Atelier d’écriture.

 

De Lielie Sellier

 

 

 

Atelier d’écriture pour une majorité de personnes c’est égal à cours d’écriture. Apprendre à écrire, à bien écrire avec un animateur ou animatrice qui au vu de son  CV impressionnant : écrivain, journaliste ayant publié X écrits, nous  donnerait le droit de nous permettre d’écrire. Non, je ne suis pas d’accord. L’atelier d’écriture est un espace divin. Il est comme toutes ces premières fois où l’on a savouré un fondant au chocolat, lu un livre, écrit son premier poème, la première fois où on a aimé, un état de grâce.

 

Des femmes, des hommes se rendent dans l’appartement de l’animateur d’un atelier par un samedi ensoleillé de Décembre. Les participants se présentent sans fards, sans pantomime, hors des codes imposés par la société. Un thème est donné. Ce jour les histoires de vies. Ils écrivent. Ils entendant le glissement des stylos sur les feuilles, les grincements d’un siège, ils écrivent leurs pensées, les mots glissent dictés par je ne sais quelle magie. Les mots sont là, les phrases sont là, les histoires, les textes prennent formes et vies.

 

Nous parlons du monde en perpétuelle mutation, des questionnements qu’il pose. Des années qui passent et s’entrecroisent, 1937-2015, Hitler est remplacé par Daech qui a repris l’idée de faire naître des enfants pour servir leur idéologie, d’éduquer des enfants innocents dans leurs préceptes de violence. A nouveau l’exode sur les routes, le questionnement sur l’autre ses origines, sa religion, l’inquiétude qui pointe son nez.

 

A l’atelier, je croise des hommes et des femmes qui m’émeuvent. Arlette se trouve vieille. Je ne suis pas à l’intérieur de son être. Je la trouve belle, son visage, ses rides expressives. Elle est interrogative, soucieuse sur ce monde qu’elle voit à nouveau prendre un dangereux chemin. Elle mélange les langues, le français et l’anglais. Elle a vécu de nombreuses années aux Etats –Unis, la France lui manquait.

 

Ce jour, le socle familial est présent : grands-parents, parents, belle-mère, sœurs, frères,  le temps qui passe. Nous voyageons à travers le temps, l’espace, des villes, des continents. Sommes-nous définis par une part de notre socle familial, pour devenir nous-mêmes ? Une profession peut-elle être la continuité d’une filiation familiale suite à une promesse ? Peut –on soigner sa fatigue par la création ou l’éloignement dans les instants de solitude ? Je pense que comme dans un livre ou une toile, ces différents éléments s’imbriquent, s’interpellent, se font, disparaissent, changent de couleurs selon les étapes de nos vies, nos âges, nos chemins.
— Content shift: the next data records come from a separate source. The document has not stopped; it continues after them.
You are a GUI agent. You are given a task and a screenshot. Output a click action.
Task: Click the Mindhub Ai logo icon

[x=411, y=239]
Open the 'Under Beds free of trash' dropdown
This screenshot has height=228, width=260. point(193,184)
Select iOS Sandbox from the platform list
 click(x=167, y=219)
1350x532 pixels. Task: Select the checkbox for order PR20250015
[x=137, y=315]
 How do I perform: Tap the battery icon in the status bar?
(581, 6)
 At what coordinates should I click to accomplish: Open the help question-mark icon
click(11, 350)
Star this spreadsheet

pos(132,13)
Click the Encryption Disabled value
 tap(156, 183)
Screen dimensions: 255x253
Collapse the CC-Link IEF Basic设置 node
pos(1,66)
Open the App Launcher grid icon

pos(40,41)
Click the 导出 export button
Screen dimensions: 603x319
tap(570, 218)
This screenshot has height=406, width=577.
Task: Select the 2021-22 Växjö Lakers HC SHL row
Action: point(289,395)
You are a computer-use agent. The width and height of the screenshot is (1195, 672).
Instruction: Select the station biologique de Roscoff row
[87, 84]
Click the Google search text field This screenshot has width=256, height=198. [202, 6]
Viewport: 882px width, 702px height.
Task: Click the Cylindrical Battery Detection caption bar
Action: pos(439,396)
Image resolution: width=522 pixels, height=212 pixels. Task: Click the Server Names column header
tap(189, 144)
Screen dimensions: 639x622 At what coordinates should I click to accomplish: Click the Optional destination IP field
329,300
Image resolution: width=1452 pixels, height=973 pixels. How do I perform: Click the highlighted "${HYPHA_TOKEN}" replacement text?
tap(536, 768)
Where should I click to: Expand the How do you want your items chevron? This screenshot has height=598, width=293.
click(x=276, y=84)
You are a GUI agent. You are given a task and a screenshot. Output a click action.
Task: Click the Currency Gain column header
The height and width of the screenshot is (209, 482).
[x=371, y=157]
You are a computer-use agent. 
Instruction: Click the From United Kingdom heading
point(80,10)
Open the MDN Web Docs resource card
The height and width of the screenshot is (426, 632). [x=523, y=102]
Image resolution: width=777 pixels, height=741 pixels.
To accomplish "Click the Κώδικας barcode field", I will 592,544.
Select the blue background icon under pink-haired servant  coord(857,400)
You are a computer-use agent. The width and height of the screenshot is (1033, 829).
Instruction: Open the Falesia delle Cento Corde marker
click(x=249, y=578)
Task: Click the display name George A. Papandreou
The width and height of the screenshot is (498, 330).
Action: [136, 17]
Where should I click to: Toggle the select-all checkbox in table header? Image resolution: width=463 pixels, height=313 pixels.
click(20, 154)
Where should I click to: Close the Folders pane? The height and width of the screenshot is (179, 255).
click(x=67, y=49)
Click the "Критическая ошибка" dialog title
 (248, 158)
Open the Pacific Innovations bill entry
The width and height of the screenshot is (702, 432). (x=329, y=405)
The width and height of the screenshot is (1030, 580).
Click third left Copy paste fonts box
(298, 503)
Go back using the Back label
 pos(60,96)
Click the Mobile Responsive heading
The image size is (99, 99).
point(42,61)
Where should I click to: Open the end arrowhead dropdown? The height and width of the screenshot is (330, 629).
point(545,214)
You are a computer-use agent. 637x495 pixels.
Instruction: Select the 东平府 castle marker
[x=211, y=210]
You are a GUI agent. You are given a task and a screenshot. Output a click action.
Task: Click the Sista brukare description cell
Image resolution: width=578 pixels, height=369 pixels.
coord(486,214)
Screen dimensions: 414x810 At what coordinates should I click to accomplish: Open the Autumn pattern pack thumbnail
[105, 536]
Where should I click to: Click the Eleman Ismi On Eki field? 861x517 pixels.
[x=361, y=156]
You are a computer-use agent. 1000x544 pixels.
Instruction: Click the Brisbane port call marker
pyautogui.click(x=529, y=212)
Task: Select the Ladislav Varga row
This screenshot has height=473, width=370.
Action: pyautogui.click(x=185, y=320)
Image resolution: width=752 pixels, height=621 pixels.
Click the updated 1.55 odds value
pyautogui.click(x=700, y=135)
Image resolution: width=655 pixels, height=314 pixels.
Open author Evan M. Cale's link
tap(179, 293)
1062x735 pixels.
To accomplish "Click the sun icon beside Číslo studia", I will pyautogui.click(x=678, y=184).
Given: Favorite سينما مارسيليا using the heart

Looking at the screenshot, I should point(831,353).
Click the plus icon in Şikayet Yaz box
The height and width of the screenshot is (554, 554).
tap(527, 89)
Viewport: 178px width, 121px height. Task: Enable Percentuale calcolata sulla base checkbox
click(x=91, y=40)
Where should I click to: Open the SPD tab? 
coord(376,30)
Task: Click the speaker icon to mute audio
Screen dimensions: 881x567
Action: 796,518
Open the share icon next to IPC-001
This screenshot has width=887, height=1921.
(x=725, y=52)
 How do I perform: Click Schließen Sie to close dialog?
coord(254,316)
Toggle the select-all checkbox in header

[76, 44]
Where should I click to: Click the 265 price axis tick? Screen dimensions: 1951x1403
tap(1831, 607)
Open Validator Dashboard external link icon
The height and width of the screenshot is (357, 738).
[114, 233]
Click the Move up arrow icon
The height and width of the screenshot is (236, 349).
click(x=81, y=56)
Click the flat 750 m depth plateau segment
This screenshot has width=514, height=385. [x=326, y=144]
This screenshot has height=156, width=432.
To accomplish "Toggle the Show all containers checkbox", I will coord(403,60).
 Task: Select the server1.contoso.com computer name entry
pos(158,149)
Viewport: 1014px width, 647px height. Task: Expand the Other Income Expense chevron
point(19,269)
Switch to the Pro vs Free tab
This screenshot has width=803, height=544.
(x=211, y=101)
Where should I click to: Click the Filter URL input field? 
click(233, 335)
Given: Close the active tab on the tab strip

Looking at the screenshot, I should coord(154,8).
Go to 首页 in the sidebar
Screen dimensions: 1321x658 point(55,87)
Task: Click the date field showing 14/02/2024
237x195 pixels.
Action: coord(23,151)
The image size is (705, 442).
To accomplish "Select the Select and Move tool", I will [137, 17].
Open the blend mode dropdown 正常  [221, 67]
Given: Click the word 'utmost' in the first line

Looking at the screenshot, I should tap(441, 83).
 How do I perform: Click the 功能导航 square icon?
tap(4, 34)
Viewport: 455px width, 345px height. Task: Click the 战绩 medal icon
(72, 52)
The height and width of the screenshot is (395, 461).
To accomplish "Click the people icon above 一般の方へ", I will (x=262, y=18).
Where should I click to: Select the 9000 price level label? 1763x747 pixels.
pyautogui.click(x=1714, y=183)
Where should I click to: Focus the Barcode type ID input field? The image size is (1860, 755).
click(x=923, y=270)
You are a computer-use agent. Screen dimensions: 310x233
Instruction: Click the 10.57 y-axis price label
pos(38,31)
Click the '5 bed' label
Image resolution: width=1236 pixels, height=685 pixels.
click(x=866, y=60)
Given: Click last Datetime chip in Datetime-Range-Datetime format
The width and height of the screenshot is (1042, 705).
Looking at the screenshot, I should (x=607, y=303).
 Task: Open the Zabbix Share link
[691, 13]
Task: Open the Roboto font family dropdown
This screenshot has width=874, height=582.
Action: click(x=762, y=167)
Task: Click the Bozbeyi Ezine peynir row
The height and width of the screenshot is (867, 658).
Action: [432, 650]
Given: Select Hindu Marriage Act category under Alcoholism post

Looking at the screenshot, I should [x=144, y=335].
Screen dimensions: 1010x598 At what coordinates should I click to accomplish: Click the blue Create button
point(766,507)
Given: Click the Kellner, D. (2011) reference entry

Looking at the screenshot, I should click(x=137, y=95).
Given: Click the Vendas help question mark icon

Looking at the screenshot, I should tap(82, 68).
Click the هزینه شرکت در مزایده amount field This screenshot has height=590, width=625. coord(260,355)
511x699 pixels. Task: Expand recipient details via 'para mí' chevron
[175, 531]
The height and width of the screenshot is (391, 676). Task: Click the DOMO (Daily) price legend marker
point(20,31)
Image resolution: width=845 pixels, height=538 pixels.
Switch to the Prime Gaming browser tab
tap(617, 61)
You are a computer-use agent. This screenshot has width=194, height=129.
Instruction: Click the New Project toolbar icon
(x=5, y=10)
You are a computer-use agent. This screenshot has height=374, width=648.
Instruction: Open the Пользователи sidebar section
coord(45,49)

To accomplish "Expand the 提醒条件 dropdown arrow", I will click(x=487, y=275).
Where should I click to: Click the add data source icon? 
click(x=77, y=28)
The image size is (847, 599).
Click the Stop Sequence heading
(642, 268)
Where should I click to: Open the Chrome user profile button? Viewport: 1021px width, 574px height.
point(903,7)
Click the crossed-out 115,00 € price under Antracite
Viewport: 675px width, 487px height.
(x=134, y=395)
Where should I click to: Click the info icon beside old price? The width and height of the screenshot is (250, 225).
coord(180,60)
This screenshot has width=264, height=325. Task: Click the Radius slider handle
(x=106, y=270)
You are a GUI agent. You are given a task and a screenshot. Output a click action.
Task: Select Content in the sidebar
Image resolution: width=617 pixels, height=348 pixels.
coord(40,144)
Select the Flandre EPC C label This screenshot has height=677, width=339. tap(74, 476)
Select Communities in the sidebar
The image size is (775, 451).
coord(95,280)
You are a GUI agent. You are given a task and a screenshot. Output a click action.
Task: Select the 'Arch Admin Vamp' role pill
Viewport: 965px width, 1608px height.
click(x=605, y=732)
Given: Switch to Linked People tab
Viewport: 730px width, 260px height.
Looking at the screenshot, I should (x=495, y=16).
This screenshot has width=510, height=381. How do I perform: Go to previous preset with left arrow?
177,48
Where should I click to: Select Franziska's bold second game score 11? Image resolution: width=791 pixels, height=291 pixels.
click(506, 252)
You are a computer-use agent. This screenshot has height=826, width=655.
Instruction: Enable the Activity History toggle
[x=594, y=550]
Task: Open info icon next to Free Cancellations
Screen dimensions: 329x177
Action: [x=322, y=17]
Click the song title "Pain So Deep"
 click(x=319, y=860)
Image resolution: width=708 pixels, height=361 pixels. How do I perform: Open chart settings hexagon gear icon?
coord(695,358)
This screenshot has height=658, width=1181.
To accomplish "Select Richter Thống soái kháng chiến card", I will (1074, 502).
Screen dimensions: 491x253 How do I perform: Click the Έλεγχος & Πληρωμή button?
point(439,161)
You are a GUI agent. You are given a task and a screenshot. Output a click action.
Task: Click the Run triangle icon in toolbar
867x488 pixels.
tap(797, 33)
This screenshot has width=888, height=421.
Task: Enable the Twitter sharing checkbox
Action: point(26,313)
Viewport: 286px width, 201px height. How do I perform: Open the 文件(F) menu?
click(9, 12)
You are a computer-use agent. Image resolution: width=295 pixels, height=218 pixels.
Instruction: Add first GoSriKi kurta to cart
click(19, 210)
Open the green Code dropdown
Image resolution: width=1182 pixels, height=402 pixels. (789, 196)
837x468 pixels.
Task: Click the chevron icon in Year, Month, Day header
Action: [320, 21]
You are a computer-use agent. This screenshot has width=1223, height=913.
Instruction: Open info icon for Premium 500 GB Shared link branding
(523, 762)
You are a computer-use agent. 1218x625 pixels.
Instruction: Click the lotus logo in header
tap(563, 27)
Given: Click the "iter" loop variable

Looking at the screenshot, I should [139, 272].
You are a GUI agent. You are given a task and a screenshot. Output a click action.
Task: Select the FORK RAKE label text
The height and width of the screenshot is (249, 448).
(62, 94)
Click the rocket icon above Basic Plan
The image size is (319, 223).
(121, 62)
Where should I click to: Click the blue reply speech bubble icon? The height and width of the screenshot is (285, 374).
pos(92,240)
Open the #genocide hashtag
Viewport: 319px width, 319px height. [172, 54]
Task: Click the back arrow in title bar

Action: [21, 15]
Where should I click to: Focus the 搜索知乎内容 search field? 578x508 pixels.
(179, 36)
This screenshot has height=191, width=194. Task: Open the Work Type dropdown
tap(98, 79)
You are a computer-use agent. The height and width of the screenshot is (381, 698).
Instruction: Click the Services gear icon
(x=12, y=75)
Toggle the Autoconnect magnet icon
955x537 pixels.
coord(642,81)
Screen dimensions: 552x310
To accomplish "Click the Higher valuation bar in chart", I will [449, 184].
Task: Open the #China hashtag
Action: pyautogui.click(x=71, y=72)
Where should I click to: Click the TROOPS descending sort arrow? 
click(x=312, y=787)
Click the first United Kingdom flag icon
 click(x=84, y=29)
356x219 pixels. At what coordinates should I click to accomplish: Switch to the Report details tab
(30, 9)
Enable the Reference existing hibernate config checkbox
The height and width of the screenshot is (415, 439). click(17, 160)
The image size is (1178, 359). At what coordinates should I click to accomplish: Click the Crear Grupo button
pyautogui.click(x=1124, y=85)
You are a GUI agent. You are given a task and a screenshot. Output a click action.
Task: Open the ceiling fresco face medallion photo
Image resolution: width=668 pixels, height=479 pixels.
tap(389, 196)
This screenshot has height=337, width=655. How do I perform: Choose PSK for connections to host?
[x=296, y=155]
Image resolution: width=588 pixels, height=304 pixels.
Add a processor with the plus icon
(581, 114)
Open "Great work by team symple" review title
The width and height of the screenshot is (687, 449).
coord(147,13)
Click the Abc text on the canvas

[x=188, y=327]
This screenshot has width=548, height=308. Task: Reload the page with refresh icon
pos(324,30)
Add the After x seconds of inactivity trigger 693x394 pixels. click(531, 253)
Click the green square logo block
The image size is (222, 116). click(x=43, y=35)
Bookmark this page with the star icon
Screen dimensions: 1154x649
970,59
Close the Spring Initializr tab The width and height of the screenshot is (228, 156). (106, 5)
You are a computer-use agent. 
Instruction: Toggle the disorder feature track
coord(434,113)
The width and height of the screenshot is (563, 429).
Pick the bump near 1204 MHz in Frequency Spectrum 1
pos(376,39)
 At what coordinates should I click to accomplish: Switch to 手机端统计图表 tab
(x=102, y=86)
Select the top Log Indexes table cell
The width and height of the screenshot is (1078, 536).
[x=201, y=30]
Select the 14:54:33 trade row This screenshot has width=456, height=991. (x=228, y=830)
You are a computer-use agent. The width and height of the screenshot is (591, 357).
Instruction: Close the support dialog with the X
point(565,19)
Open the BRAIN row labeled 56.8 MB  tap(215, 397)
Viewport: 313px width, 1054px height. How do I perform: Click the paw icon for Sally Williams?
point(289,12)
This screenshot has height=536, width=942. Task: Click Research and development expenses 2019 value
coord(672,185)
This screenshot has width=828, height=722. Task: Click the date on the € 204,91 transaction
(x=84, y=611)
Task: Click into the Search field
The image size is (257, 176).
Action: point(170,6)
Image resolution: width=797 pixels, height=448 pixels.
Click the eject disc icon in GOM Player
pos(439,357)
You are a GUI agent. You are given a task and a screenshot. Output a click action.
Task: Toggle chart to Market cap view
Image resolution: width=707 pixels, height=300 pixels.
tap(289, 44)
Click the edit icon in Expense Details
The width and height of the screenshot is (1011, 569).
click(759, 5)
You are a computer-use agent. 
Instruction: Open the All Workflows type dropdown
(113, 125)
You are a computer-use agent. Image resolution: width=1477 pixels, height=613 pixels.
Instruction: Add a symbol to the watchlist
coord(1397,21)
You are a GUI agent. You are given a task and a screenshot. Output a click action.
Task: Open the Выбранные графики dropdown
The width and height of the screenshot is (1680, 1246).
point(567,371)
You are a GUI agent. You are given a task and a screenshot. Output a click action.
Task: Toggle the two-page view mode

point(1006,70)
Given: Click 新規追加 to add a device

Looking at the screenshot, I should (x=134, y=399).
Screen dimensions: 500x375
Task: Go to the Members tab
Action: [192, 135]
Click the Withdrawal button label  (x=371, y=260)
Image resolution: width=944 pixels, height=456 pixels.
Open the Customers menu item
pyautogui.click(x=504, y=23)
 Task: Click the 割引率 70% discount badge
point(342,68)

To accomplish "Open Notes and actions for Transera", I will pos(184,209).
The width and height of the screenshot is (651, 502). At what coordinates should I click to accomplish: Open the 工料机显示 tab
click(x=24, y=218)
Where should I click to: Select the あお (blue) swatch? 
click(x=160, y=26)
Nous sommes un, nous sommes tous, nous sommes eux.

 

Cette figure de mon grand-père Louis que j’ai évoquée, est  mienne dans mon présent, mon futur. Il a fait, fait, fera toujours partie de mes anges protecteurs. Il m’a sauvée, j’ai été présente à ses derniers instants de vie. Il me tient la main, je lui tiens la main, main invisible, visible dans mon cœur. Tout est croisement, recommencement.